**TASK STATEMENT:** Every line in the data below from the one containing "The height and width of the screenshot is (338, 448)." down to the one containing "Task: Open first", both included, must be retyped exactly; no other line is to appear.

**GIVEN RECORDS:**
══════════════════════════════

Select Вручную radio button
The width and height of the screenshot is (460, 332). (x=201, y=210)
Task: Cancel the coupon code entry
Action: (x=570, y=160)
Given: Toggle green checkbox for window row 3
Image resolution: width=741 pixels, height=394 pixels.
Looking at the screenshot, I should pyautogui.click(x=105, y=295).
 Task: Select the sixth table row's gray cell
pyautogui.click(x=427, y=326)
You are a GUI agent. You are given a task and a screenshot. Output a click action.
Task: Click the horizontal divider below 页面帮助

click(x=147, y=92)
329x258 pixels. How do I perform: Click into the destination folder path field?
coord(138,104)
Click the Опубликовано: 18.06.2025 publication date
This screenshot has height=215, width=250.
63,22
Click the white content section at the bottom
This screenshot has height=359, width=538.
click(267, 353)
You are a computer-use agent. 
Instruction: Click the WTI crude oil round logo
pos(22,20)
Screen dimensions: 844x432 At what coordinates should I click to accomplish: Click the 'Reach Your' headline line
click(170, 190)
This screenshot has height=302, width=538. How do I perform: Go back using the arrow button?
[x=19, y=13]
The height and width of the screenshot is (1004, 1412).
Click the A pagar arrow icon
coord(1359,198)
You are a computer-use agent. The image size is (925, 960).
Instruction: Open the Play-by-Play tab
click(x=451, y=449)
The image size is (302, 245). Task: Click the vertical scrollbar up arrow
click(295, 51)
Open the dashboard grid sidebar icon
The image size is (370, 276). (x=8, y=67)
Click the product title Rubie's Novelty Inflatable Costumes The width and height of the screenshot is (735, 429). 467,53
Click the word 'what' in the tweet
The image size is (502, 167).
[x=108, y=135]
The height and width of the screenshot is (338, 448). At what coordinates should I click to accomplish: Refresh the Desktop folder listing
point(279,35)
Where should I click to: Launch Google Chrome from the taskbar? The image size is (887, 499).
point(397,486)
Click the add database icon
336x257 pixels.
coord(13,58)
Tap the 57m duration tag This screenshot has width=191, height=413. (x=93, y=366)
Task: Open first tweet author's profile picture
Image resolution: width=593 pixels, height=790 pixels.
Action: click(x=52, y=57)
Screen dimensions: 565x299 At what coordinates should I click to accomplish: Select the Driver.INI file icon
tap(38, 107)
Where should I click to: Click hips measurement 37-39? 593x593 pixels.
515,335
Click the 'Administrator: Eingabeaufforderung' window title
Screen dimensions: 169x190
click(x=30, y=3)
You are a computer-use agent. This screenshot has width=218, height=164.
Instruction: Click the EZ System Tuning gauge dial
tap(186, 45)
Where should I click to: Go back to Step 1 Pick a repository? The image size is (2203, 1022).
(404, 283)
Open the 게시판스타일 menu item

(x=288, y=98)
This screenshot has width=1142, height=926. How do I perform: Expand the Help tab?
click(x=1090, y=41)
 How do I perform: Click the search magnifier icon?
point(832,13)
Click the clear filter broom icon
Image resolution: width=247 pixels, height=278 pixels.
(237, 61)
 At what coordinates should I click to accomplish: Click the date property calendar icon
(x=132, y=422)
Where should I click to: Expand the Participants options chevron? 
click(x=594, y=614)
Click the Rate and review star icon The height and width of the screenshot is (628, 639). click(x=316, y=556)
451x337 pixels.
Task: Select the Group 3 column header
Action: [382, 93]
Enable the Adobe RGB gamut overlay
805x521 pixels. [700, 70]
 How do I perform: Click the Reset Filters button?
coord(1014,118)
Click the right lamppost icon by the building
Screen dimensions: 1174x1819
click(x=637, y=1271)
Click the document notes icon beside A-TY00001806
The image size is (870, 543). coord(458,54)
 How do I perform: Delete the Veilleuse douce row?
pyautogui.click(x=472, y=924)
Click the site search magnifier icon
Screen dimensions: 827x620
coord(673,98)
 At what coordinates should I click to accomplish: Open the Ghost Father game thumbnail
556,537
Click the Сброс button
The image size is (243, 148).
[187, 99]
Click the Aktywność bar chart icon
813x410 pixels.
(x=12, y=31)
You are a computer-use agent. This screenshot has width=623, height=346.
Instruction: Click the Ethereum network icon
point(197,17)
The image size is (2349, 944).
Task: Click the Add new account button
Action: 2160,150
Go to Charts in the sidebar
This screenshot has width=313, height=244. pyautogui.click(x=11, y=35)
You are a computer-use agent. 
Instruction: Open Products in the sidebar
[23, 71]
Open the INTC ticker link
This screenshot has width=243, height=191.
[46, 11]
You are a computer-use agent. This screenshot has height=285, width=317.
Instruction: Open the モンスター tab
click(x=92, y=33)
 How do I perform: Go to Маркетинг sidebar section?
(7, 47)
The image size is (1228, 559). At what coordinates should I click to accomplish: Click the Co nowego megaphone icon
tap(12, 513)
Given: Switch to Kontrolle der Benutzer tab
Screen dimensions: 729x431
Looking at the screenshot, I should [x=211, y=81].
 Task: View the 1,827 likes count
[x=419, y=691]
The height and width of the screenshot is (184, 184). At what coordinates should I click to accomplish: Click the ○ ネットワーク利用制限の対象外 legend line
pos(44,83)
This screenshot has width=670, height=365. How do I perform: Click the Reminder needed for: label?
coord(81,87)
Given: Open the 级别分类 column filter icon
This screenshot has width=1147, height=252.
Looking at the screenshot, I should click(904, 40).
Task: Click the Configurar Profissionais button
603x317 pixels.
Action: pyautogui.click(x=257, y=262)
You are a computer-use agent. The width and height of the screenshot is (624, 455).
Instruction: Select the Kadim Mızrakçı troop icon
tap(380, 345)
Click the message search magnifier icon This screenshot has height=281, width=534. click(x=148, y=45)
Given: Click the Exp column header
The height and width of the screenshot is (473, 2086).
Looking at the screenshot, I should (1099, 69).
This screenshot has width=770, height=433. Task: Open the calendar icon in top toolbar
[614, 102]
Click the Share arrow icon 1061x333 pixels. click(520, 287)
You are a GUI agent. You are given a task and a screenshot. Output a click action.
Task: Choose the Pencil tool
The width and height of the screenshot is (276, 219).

══════════════════════════════

**SOLVED PROBLEM:**
The height and width of the screenshot is (338, 448). At what coordinates should I click to accomplish: Refresh the Desktop folder listing
point(279,35)
Where should I click to: Launch Google Chrome from the taskbar? The image size is (887, 499).
point(397,486)
Click the add database icon
336x257 pixels.
coord(13,58)
Tap the 57m duration tag This screenshot has width=191, height=413. (x=93, y=366)
Task: Open first tweet author's profile picture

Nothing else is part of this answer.